[Begin Records for the exercise]

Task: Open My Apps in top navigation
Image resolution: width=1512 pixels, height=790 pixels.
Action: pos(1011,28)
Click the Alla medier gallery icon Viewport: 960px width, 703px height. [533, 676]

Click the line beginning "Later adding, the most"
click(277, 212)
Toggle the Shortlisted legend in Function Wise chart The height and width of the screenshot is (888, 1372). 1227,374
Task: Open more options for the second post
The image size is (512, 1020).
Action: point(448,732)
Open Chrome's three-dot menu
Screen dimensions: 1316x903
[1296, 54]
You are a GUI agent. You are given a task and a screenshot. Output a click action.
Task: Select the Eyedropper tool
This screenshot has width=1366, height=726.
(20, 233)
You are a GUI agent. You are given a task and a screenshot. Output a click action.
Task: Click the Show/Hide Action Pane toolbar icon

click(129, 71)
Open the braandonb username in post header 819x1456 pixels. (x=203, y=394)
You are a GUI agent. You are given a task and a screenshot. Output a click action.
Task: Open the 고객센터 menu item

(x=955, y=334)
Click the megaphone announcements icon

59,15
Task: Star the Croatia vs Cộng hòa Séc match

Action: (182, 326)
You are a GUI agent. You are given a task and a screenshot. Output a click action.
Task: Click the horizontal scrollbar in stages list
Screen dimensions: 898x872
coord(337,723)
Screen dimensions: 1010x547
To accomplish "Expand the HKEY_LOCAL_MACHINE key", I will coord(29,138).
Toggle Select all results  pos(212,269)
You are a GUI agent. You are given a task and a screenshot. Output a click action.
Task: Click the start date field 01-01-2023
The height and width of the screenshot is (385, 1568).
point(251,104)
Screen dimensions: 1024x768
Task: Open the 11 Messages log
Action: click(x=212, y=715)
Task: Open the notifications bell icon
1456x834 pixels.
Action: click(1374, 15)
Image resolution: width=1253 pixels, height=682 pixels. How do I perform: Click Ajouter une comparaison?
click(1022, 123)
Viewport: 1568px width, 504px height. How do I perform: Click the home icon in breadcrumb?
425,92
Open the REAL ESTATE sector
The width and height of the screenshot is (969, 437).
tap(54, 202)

[End Records for the exercise]

Aim: Find every line in the data above that contains the string "Open" with matching case, and copy each of those lines in full.

Written solution:
Task: Open My Apps in top navigation
Task: Open more options for the second post
Open Chrome's three-dot menu
Open the braandonb username in post header 819x1456 pixels. (x=203, y=394)
Task: Open the 고객센터 menu item
Task: Open the 11 Messages log
Task: Open the notifications bell icon
Open the REAL ESTATE sector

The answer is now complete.